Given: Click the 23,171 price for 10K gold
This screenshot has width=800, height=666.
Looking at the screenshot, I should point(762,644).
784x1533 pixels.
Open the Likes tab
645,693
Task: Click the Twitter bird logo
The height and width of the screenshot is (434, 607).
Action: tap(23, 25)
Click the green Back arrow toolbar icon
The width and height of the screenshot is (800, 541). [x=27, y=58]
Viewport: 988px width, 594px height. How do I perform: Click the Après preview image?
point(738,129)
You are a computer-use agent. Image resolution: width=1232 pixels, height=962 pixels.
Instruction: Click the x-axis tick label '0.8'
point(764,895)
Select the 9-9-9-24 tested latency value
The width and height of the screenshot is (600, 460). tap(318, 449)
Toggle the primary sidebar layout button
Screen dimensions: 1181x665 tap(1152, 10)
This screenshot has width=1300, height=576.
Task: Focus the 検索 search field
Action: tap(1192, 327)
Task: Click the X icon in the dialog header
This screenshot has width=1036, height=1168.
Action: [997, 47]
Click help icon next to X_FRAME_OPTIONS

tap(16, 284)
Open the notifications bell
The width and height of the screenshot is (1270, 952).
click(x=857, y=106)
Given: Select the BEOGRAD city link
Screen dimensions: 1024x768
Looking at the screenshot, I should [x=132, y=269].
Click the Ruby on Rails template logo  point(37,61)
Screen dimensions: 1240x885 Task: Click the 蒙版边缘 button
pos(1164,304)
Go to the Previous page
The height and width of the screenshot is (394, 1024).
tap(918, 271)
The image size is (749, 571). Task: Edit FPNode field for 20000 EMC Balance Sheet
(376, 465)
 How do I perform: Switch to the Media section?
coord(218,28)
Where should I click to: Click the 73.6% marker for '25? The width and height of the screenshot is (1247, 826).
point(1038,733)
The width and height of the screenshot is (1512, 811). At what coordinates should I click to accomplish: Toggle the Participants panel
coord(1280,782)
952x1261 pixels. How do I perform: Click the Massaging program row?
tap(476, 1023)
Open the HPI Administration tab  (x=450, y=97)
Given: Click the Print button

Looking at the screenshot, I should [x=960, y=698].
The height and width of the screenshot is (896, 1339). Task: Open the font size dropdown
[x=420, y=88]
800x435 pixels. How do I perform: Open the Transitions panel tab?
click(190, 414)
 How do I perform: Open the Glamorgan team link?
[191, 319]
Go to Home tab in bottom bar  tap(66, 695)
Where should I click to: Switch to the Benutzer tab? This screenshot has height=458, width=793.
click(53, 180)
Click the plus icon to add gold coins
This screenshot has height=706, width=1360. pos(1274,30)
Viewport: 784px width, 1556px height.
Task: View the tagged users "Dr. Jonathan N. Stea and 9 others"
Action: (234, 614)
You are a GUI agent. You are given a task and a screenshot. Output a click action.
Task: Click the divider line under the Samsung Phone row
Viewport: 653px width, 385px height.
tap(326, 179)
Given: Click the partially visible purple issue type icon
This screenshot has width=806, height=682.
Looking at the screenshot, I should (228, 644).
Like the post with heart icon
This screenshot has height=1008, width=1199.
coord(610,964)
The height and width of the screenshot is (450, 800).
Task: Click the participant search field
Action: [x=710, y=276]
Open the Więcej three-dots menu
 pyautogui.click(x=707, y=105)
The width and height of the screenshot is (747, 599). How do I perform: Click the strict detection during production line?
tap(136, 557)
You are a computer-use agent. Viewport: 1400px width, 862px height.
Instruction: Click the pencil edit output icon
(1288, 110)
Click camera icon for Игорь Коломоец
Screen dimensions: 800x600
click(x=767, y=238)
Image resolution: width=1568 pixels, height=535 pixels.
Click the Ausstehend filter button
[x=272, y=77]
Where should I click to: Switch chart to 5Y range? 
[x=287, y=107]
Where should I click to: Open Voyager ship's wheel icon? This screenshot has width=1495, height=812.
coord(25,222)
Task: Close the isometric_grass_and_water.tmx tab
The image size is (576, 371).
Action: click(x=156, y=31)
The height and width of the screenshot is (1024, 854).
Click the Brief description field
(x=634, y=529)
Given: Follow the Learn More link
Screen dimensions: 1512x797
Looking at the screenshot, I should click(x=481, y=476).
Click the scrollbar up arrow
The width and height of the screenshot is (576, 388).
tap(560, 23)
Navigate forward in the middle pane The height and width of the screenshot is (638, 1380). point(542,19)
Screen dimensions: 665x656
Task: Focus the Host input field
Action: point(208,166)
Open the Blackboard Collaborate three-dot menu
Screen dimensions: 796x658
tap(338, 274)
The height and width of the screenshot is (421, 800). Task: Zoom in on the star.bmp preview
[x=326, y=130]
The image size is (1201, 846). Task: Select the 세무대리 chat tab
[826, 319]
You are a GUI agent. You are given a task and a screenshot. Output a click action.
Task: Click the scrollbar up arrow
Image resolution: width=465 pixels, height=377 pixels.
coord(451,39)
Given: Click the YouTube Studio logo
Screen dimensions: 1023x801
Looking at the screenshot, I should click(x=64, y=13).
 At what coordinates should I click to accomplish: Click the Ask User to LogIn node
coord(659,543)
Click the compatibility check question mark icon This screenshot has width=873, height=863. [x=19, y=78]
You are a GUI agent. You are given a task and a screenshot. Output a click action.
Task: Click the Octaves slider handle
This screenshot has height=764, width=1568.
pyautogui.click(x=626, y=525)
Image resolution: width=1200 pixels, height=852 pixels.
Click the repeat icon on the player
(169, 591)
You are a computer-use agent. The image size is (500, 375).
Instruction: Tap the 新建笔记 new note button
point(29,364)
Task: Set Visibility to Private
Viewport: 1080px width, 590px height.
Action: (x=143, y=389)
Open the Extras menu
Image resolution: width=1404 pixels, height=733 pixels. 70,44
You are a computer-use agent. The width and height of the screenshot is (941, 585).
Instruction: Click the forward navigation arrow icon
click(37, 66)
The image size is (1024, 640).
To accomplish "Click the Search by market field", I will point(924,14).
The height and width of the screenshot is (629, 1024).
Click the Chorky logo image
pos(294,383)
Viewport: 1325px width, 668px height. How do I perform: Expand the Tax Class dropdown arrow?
****************
- Work instruction
After identifying the lines above that contain "computer", copy each one.

- Response to this task
You are a computer-use agent. Image resolution: width=1232 pixels, height=962 pixels.
You are a computer-use agent. Viewport: 1400px width, 862px height.
You are a computer-use agent. The image size is (500, 375).
You are a computer-use agent. The width and height of the screenshot is (941, 585).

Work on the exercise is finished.